> [Data extracts]
=== Begin Enclosure ===

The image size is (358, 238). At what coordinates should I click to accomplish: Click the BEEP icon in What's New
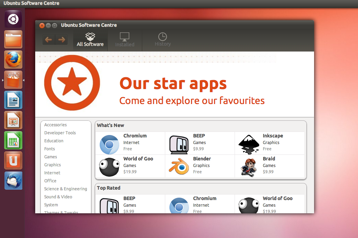coord(179,144)
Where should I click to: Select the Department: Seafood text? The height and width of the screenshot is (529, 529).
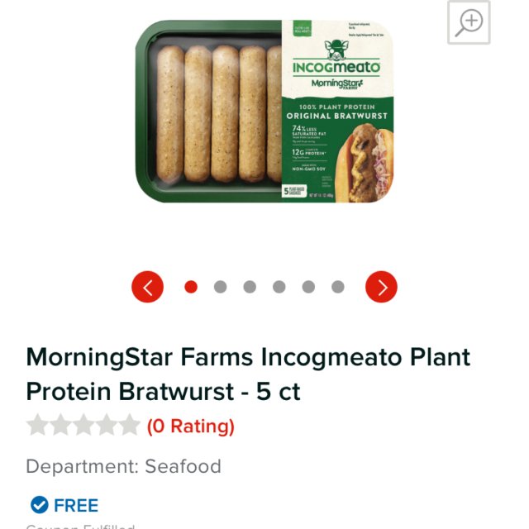[124, 466]
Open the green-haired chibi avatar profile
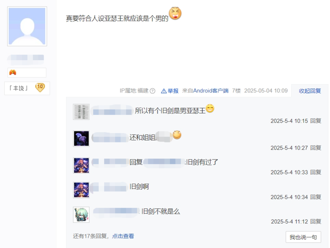Image resolution: width=330 pixels, height=248 pixels. click(x=81, y=214)
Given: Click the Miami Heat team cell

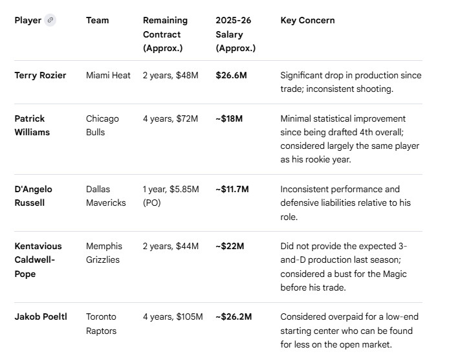Looking at the screenshot, I should pos(108,75).
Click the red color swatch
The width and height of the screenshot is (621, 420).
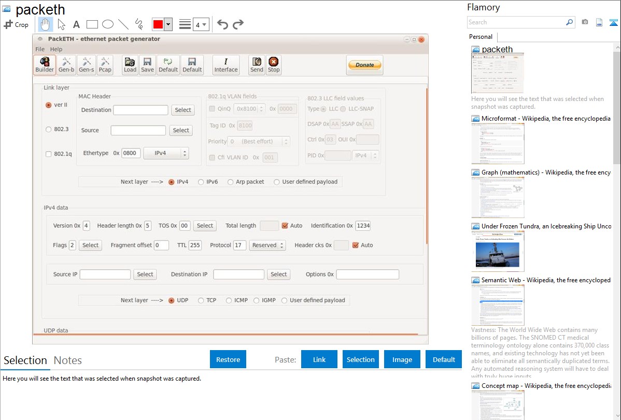click(158, 24)
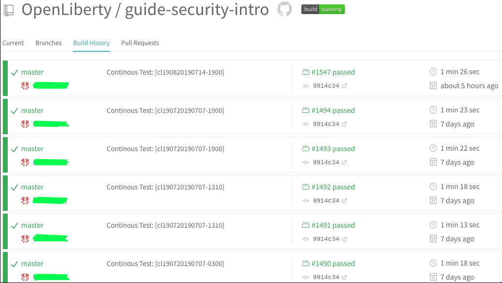Click the calendar icon next to 7 days ago on build #1490
The image size is (502, 283).
click(x=434, y=277)
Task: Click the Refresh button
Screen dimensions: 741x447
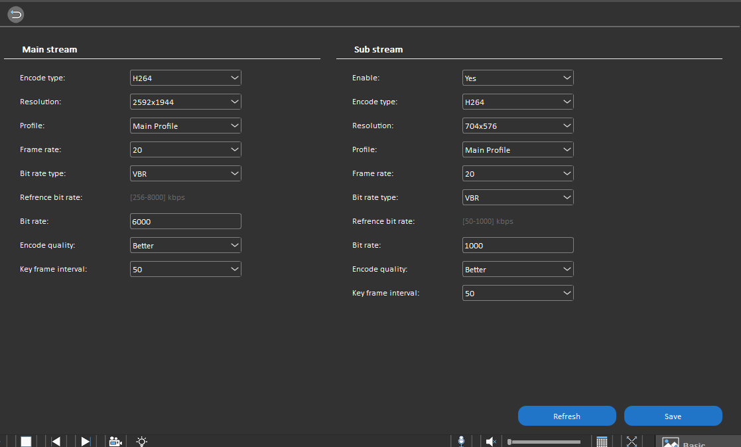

=== End Enclosure ===

> [Task brief] Everything from the line holding "Task: Click the Refresh button" to the close of the records should be written out exactly, both ends included, with pictures omitted.

> [Written solution]
Task: Click the Refresh button
Screen dimensions: 741x447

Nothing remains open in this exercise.